428 integrantes da Flotilha humanitária a Gaza, sequestrados a bordo de aproximadamente 50 embarcações, que foram interceptadas pelo exército israelense no Mediterrâneo, a oeste de Chipre, foram liberados nesta quinta-feira (21), após a revolta de vários países contra o violento e indigno aprisionamento dos que levavam medicamentos e alimentos à Gaza sob cerco por terra e mar.
A indignação internacional, desta vez, foi exacerbada por um vídeo no qual o ensandecido ministro da Segurança Nacional de Israel, Ben Gvir, humilha os ativistas para depois ele próprio divulgar, exibindo sua inaceitável estupidez.
“É assim que recebemos apoiadores do terrorismo. Bem-vindos a Israel”, escreveu Ben-Gvir em legenda do filme, reforçando, em hebraico: “Assim tem que ser”.
Em outro trecho, ele é ouvido dizendo “Am Israel Chai” (O povo de Israel Vive), enquanto agride ativista algemado.

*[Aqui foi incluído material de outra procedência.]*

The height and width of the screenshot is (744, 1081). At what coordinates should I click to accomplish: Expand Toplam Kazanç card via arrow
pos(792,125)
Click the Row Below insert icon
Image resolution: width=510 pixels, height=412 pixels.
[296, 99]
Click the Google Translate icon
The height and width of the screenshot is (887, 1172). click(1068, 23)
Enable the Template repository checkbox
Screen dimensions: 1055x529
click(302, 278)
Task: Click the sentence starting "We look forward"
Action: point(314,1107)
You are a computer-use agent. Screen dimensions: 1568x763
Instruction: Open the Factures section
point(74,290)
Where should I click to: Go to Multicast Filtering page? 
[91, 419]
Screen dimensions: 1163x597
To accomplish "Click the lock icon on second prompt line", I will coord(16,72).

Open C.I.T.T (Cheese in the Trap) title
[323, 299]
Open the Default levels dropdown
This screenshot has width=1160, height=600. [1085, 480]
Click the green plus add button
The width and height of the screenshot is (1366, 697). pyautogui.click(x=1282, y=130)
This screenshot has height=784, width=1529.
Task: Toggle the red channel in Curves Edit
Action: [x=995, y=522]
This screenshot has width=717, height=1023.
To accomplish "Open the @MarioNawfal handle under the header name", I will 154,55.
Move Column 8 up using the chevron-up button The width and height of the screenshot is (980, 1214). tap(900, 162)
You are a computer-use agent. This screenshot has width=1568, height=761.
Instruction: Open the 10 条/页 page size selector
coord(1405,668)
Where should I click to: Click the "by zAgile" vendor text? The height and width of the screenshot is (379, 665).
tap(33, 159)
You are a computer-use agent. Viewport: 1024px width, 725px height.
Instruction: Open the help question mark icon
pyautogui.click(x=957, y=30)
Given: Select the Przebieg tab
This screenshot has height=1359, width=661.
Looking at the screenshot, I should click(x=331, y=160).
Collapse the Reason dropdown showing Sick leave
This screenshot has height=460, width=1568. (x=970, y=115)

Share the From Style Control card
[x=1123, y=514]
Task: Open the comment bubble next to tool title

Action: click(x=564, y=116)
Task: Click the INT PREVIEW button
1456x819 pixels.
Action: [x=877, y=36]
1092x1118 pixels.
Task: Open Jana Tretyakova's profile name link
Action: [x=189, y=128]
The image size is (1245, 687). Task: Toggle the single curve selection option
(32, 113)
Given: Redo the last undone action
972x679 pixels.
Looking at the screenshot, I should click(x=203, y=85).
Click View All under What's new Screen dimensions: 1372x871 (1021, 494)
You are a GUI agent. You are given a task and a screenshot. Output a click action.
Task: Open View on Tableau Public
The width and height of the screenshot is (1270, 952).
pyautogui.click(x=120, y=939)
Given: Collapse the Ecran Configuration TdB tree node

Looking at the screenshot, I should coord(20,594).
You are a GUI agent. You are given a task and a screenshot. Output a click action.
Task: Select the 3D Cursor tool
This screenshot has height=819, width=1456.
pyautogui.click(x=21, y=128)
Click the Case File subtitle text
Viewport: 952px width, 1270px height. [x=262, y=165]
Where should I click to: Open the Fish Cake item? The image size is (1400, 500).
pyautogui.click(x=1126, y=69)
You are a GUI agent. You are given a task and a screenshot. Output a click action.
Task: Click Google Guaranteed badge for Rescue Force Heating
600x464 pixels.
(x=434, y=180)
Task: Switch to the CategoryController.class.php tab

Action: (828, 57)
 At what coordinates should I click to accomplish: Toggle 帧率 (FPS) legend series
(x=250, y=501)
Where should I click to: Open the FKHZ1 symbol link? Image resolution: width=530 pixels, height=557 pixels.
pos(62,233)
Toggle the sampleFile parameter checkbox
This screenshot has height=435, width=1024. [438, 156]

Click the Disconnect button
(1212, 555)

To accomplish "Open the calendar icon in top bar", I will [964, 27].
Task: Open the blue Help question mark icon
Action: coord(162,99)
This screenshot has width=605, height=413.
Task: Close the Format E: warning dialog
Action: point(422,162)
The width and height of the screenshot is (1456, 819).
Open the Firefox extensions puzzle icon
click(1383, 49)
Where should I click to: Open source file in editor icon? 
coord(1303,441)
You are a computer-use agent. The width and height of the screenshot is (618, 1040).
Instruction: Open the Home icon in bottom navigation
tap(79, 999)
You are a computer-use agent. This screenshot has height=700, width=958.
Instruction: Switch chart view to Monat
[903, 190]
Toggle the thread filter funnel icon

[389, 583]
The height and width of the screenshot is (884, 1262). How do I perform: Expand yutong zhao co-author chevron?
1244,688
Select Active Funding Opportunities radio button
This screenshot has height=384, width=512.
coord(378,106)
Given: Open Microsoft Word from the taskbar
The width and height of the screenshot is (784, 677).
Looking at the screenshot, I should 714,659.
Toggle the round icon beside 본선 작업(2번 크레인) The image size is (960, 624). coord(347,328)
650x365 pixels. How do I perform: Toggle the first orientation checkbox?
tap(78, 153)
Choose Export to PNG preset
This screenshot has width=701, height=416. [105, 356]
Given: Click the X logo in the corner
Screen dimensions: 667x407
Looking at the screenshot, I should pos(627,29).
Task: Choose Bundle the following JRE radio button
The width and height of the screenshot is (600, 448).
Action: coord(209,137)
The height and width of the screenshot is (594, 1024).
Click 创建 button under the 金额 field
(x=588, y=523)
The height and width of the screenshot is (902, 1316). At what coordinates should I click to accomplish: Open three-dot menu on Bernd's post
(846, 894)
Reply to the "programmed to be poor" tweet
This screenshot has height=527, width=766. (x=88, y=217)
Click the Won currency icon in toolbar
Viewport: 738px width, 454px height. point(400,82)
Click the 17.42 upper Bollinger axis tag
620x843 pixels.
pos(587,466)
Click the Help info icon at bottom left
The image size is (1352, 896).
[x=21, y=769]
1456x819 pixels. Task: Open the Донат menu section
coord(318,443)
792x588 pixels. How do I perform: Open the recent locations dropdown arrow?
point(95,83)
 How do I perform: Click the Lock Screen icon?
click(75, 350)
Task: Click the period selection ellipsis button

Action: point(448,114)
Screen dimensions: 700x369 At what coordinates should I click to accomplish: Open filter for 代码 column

Boa parte dos participantes da “Global Sumud Flotilla” (“sumud” significa resiliência em árabe), que foram levados à força para Israel e detidos na prisão de Katziot, seria transferida para o Aeroporto Ramon, perto de Eilat, no sul de Israel, para serem deportados, informou nesta quinta-feira a Adalah – Centro Jurídico para os Direitos da Minoria Árabe em Israel -, que lhes presta assistência jurídica.
Segundo os organizadores da flotilha, 50 embarcações haviam partido da Turquia com o objetivo de entregar ajuda humanitária ao território palestino, devastado por dois anos de guerra e por uma trégua praticamente inexistente, em vigor desde outubro de 2025.
Segundo o Ministério das Relações Exteriores israelense, todos foram transferidos para navios militares e conduzidos ao país durante a madrugada de terça para quarta-feira.
ABUSO FÍSICO POR AUTORIDADES ISRAELENSES
Uma equipe do Centro, juntamente com advogados voluntários, reuniu-se com centenas de participantes da flotilha no porto de Ashdod e coletou depoimentos apontando que as declarações indicam um novo padrão de abuso físico intencional por parte das autoridades israelenses.
Segundo a organização de apoio jurídico Adalah, três pessoas precisaram ser hospitalizadas devido a ferimentos causados pela violência e dezenas de participantes apresentaram suspeita de fraturas nas costelas e consequentes dificuldades respiratórias e muitos tinham marcas de espancamento.
A organização havia indicado na noite de quarta-feira que eles deveriam comparecer perante os tribunais com vistas à sua expulsão, mas um porta-voz entrevistado pela AFP, Moatassem Zeidan, declarou que, em última instância, “eles não serão levados perante os tribunais”.
FRANÇA, REINO UNIDO, ITÁLIA, BÉLGICA, AUSTRÁLIA, HOLANDA E CANADÁ
PROTESTAM CONTRA A BARBÁRIE
Governos da Polônia, Itália, França, Canadá, Bélgica, Austrália, Holanda e Reino Unido convocaram embaixadores israelenses para esclarecimentos e exigiram explicações ou pedidos de desculpas pelo tratamento dado a seus cidadãos a bordo da flotilha.
TURQUIA ORGANIZARÁ “VOOS ESPECIAIS”
Nessa situação, o ministro das Relações Exteriores da Turquia, Hakan Fidan, anunciou que seu país organizou “voos especiais” nesta quinta-feira para repatriar seus cidadãos e os de “terceiros países”.
No entanto, um ativista alemão, com cidadania israelense, que viajava no mesmo comboio marítimo, que partiu da Turquia depois que Israel interceptou uma flotilha anterior com destino a Gaza na costa da Grécia em abril, terá que comparecer perante um tribunal em Ashkelon, cidade vizinha ao porto de Ashdod.
Na quarta-feira, Ben Gvir, fascista responsável pela polícia e administração penitenciária, provocou indignação internacional e até mesmo dentro de seu próprio governo ao publicar um vídeo com imagens mostram os ativistas humanitários que levavam medicamentos e alimentos a Gaza ajoelhados, com as mãos amarradas atrás e com as cabeças voltadas ao chão.
“Bem-vindos a Israel, estamos em casa”, proclama ele de modo triunfal no vídeo, publicado em seus canais no Telegram e no X, com o hino nacional israelense tocando ao fundo.
As imagens mostram dezenas de ativistas ajoelhados lado a lado, com os rostos pressionados contra o chão e as mãos amarradas, no convés de um navio da Marinha israelense e com Gvir passeando entre eles e brandindo a bandeira de Israel.